Most entrepreneurs spend a lot of time in operational activities. Both external and internal situations in business consume a good part of his limited time. Rarely can he afford the time to sit back and review his business.
But that’s crucial. Because you need differentiate between those urgent and important things. Reviewing your progress is critical. It lets you know if you are going the right path.
And with limited time on hand, it’s very important that one define those key metrics which helps one know if the business is on the right track.
Business is all about numbers and if you don’t track your numbers you will very soon find yourself overwhelmed and out of control.
It’s most important to define key metrics and keep track of it all the time. Because that can help you predict the future with some certainty
Defining the key metrics is important. Yes if you a product or service company revenue is the most important metric, but there are far important metrics which needs to be tracked to give you a sense of how the business is performing. It can be argued that Profit before tax is a more important metric than revenue; because you can be growing in revenues but if you are bleeding then what’s the point.

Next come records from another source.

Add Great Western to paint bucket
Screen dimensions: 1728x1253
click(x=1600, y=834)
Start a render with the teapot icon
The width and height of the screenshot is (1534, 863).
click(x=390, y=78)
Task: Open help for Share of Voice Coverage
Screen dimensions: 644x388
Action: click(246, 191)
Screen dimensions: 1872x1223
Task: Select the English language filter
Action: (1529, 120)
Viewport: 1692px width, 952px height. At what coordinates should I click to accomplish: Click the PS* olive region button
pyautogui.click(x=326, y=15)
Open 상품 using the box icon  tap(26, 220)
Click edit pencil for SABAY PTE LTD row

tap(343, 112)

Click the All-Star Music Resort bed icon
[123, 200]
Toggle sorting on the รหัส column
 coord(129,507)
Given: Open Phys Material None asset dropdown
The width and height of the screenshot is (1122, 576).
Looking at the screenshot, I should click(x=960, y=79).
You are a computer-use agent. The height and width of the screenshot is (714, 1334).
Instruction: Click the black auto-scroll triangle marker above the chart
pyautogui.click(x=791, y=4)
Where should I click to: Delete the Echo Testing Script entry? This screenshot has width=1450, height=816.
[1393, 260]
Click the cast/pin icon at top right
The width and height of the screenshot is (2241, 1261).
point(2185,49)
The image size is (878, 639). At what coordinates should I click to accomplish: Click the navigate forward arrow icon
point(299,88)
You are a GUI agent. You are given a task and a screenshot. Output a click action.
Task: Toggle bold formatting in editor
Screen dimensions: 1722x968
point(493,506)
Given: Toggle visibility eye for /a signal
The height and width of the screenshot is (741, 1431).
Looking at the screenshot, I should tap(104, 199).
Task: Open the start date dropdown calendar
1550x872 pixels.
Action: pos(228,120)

In my business we have KPI for all departments.
Here are some key metrics we track for our organization. The important thing
Weekly
- Revenue
- Gross Margins
- Overheads
- No. of Clients Meeting
- No. of Enquiries
- % Business from Existing Clients
- On Time Deliveries
- Client Satisfaction Score.
Ideally you should have 1-2 big metric which you want to track closely which define your progress and series of smaller metrics which are nothing but lead indicators
When you reduce your business to some key metrics it really help you keep a tab on where your business is heading and helps you course correct if there is any deviation.